На пахоте и на стерне в степи по-хозяйски, вразвалку, прохаживались грачи, сверкая на солнце вороным, блестящим пером. В придорожных колках сороки да вороны хлопотали, пичуги разные насвистывали. А высоко в небе, едва слышимый, заливался жаворонок. Пахло весенней землей и свежими, только что проклюнувшимися березовыми листиками.

Далеко у горизонта, на востоке, появились белые барашки облаков. Они росли, приближались, и за ними показалась черная туча.

Наслаждаясь земным покоем после минувшего городского ада, Василий молчал, испытывая какое-то двоякое чувство. С одной стороны, все в нем торжествовало вроде бы, поскольку сбылось то, к чему так долго стремился, но тут же примешивалось что-то обидное, поруганное, изувеченное в их с Катей судьбе. Чувство это рождало едва уловимую горечь и мешало радоваться.

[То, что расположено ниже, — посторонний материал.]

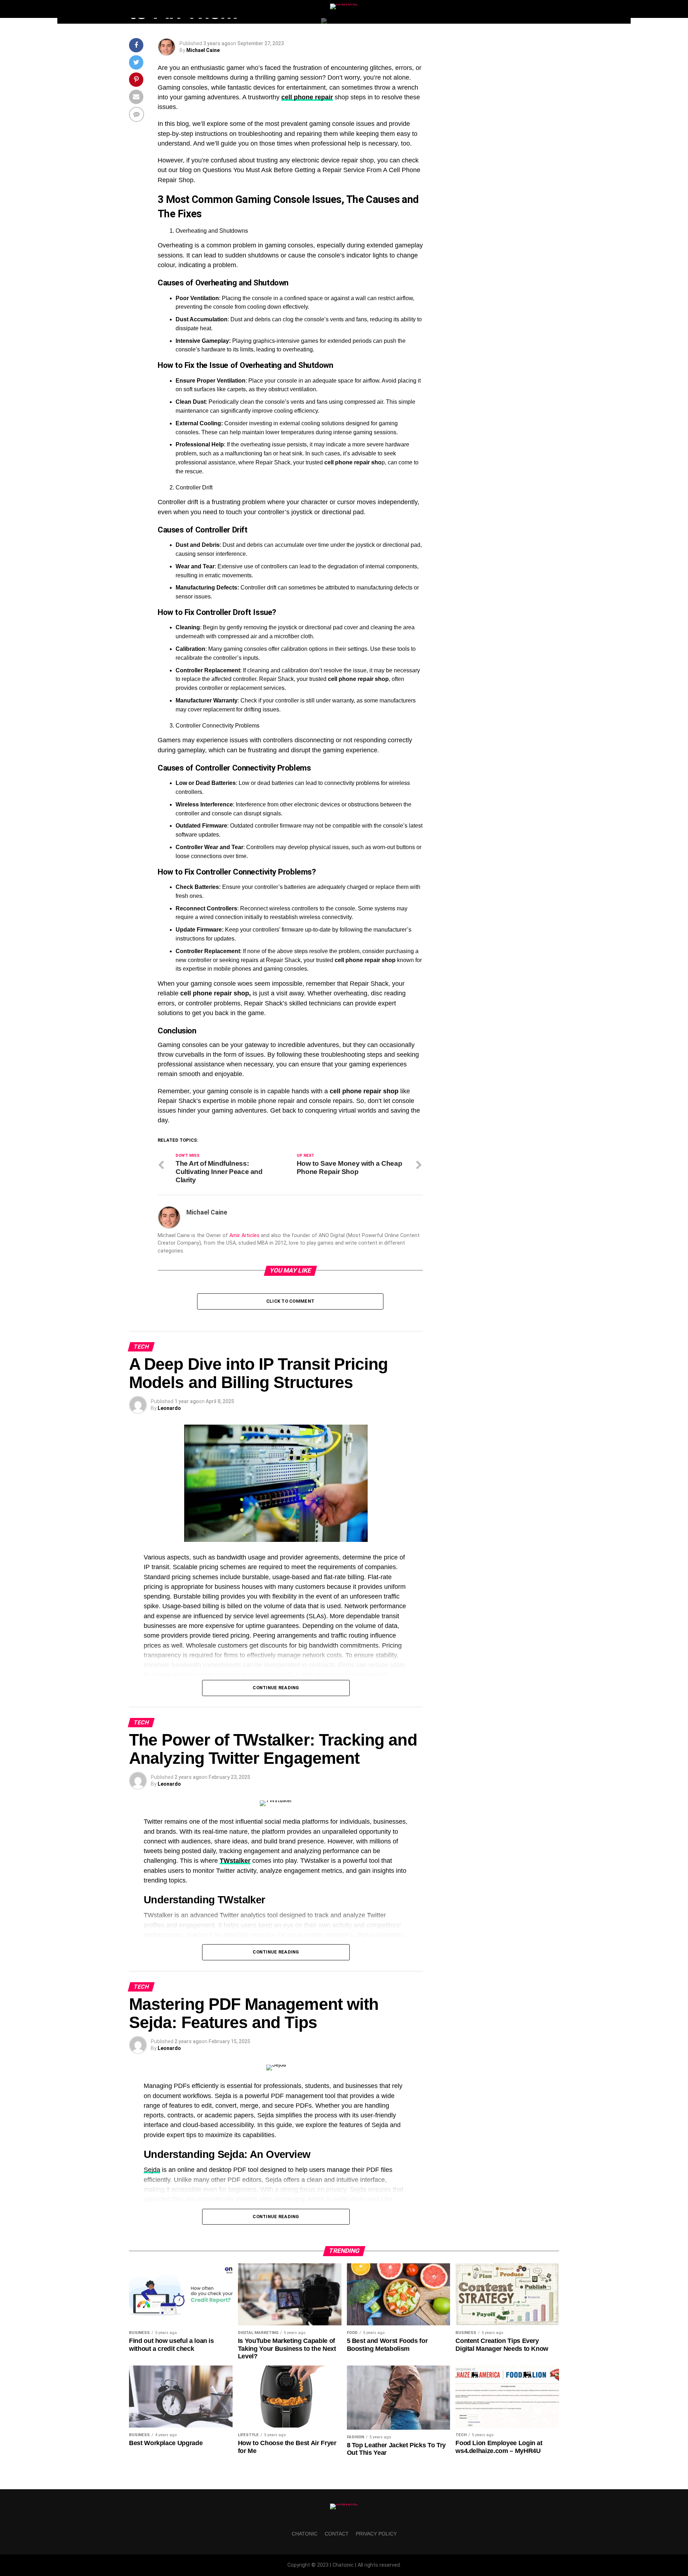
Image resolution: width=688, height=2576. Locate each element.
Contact (337, 2534)
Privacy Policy (376, 2534)
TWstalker (235, 1860)
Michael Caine (203, 50)
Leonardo (169, 1408)
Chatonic (304, 2534)
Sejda (152, 2169)
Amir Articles (244, 1235)
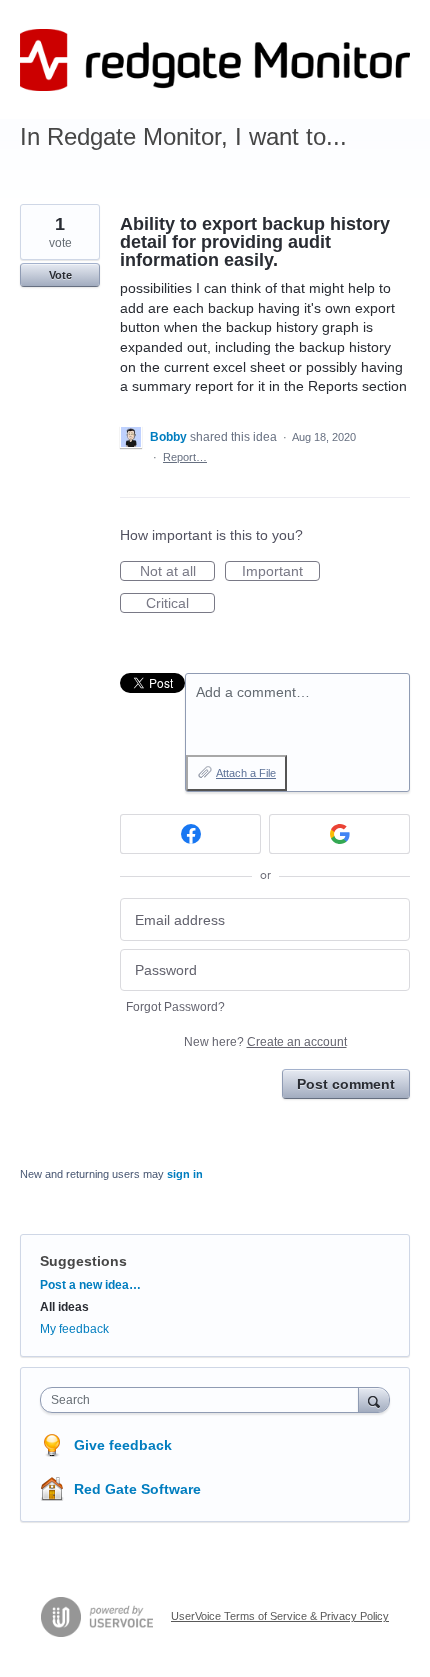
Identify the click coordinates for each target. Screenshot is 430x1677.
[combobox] (204, 1400)
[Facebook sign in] (190, 834)
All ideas (64, 1307)
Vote (60, 275)
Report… (185, 457)
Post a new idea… (90, 1285)
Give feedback (123, 1445)
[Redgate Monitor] (215, 60)
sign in (185, 1174)
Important (281, 572)
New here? (265, 1042)
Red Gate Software (137, 1489)
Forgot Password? (175, 1007)
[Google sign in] (339, 834)
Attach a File (246, 773)
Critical (180, 604)
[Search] (374, 1399)
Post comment (346, 1084)
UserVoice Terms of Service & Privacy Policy (280, 1616)
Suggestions (83, 1261)
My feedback (74, 1329)
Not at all (177, 572)
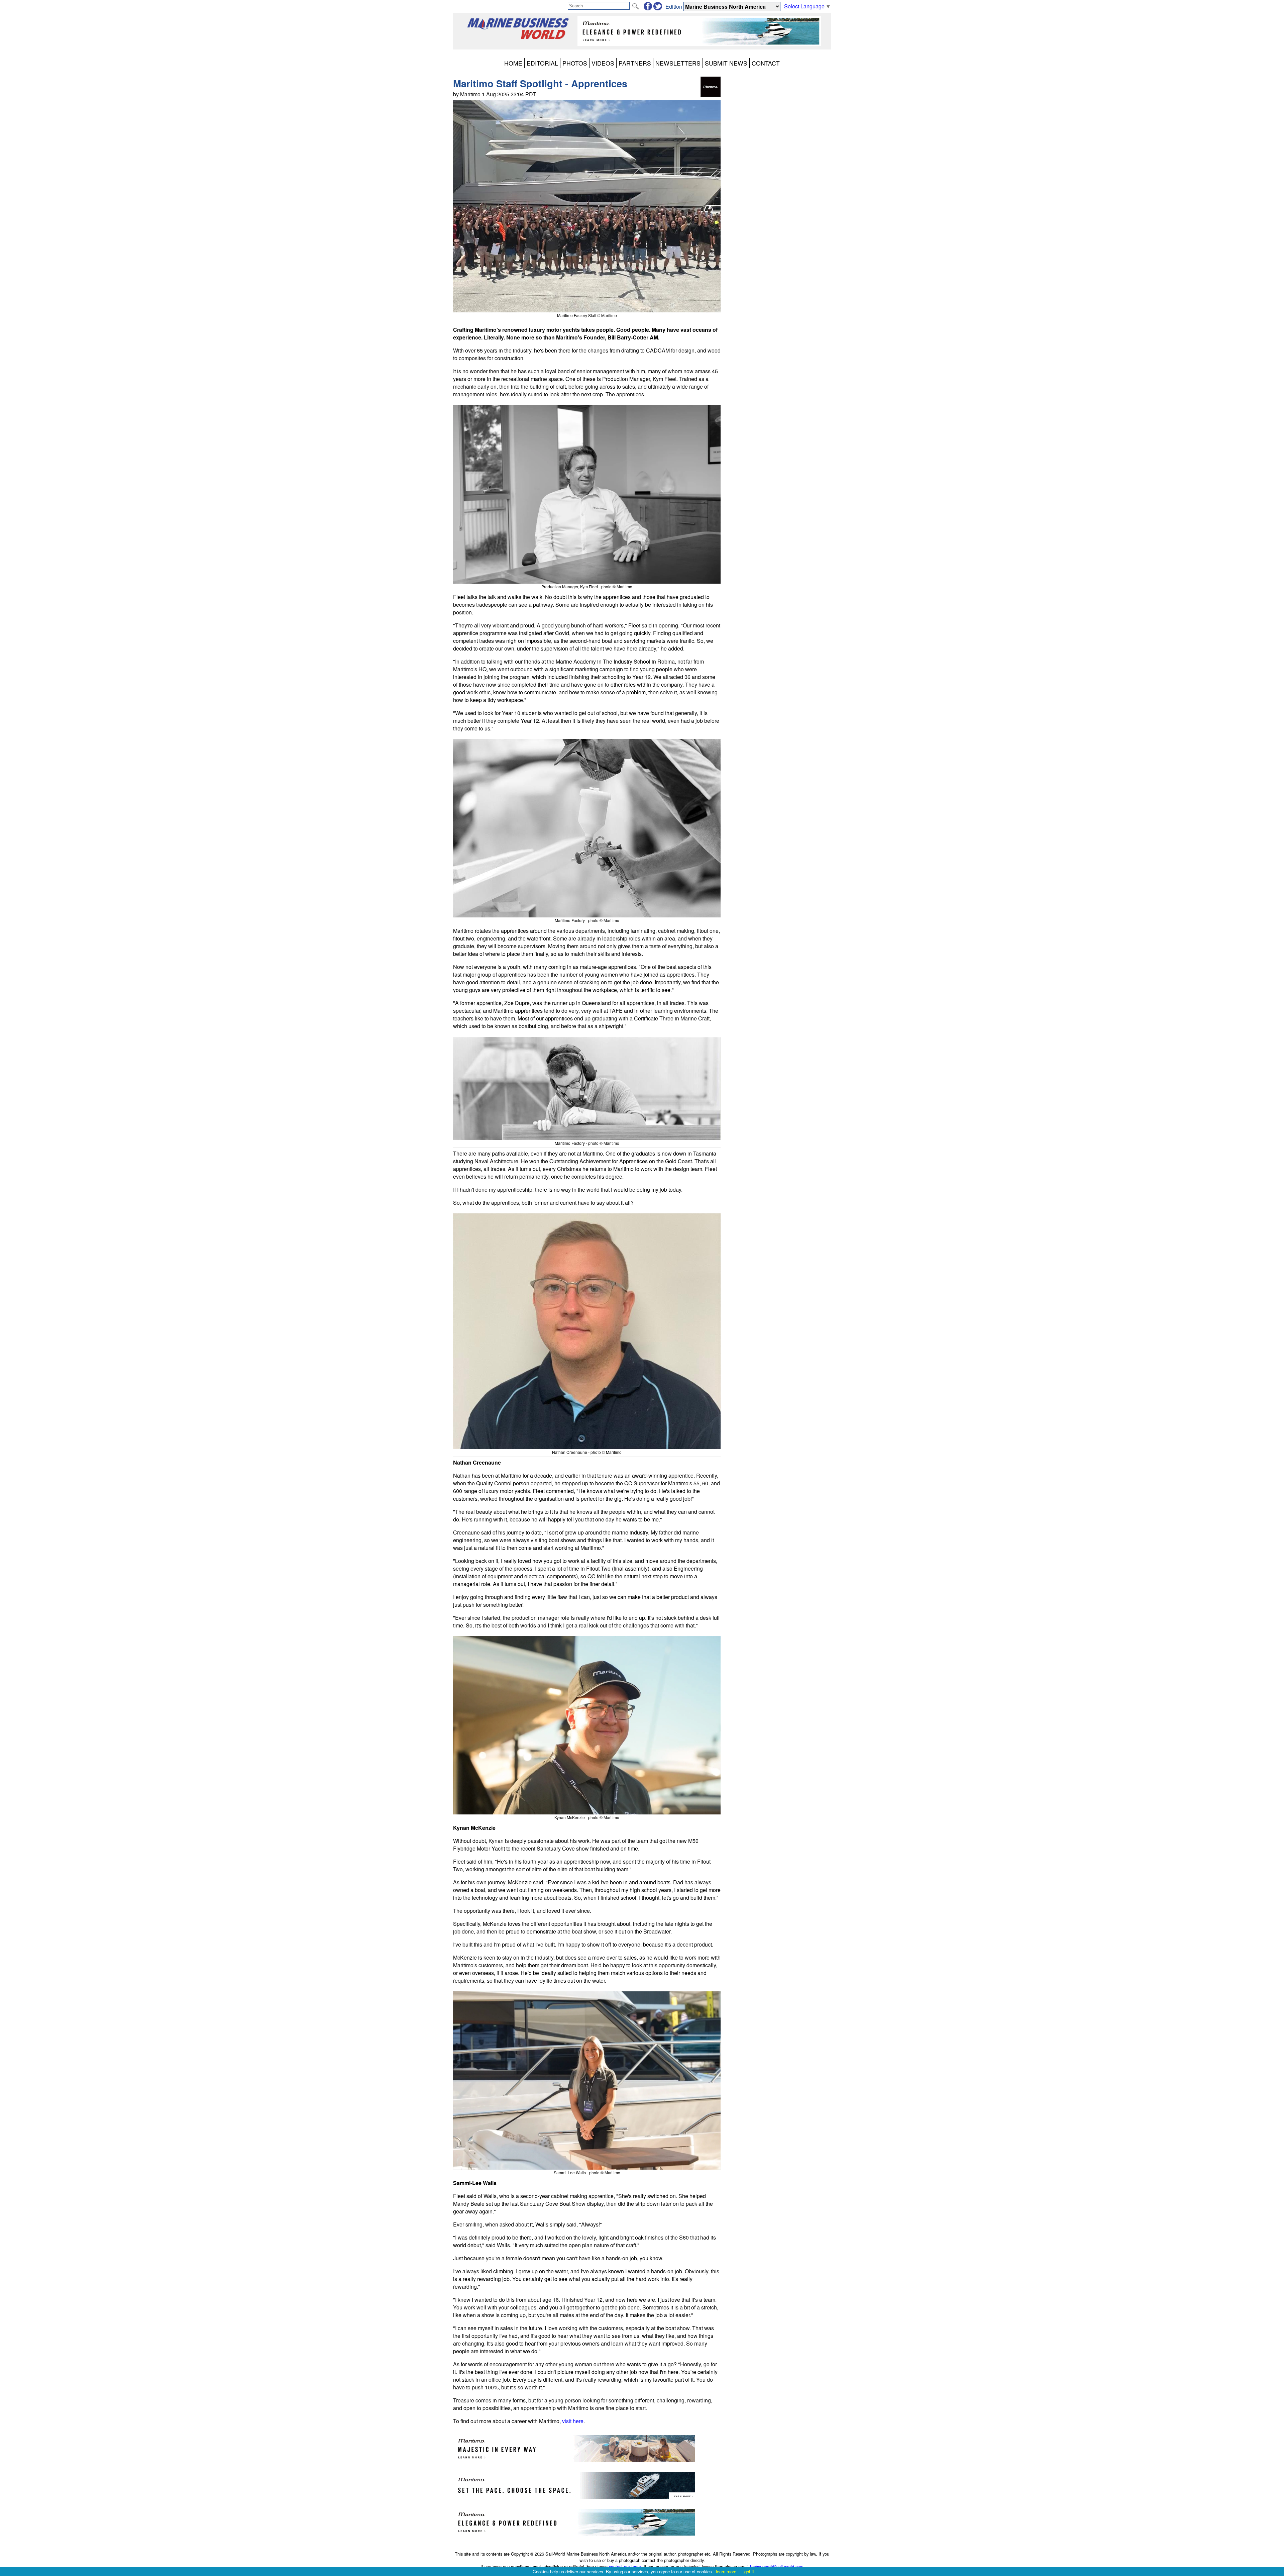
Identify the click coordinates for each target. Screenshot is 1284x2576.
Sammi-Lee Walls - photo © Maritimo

От спутников своих оторвались они версты на три, потому Василий снова стал сдерживать коня. Вдруг впереди на дороге показался бешено скачущий навстречу всадник. Пригляделись к нему, и, когда он приблизился саженей на двести, Василий признал его:

– Да ведь эт Карашка наш, а на ем Степка, должно быть.

– Ой, Вася! Неужели опять чегой-то стряслось? – испугавшись, ухватилась за него Катерина.

Лихо подскакал Степка, но, увидев невесту, смутился и осекся враз.

– Здравствуйте! – не очень уверенно сказал он, осаживая коня и пристраиваясь в ряд к ходку. А меня уж в город послали узнать, отчего вчерась не приехали.

– Ну, теперь уж дома все обскажем, – не стал объяснять Василий. – Скачи домой, и мы следом подкатим… Да Карашку-то не загони!

Через минуту Степка исчез за колком. Василий снова стал сдерживать коня, надеясь, что Григорий догонит. Но, сколько ни оглядывались, не показалась его подвода. Солнце припекало вовсю, а на них вроде бы с чистого неба стали падать редкие капли дождя. Потом принакрыло краем облака солнце, и дождь зачастил по-настоящему.

Достав из передка шинель, Василий расстегнул на ней хлястик и вместе с Катею накрылся ею.

– Ну вот и целуйся сколь хошь, никто не увидит, – засмеялся он и, взглянув на мокрые, седые Катины волосы, проникся к ней неудержимой нежностью. Зажав коленями вожжи, он прижал к себе Катю и стал целовать ее так горячо, как никогда, кажется, не целовал. Она задыхалась от счастья в его объятиях, не чувствуя холодных капель дождя, падавших на колени.

Прямо перед ними располосовала небо ослепившая глаза молния, так что конь было шарахнулся в сторону. И тут же раскатисто загрохотал первый в эту весну гром.

– Да поехали скорейши, Вася! – взмолилась Катерина, закрывая колени полою шинели. – Не маленькие они и теперь уж протрезвились – без нас доберутся.

Василий дал коню полную волю. До хутора оставалось не более пяти верст.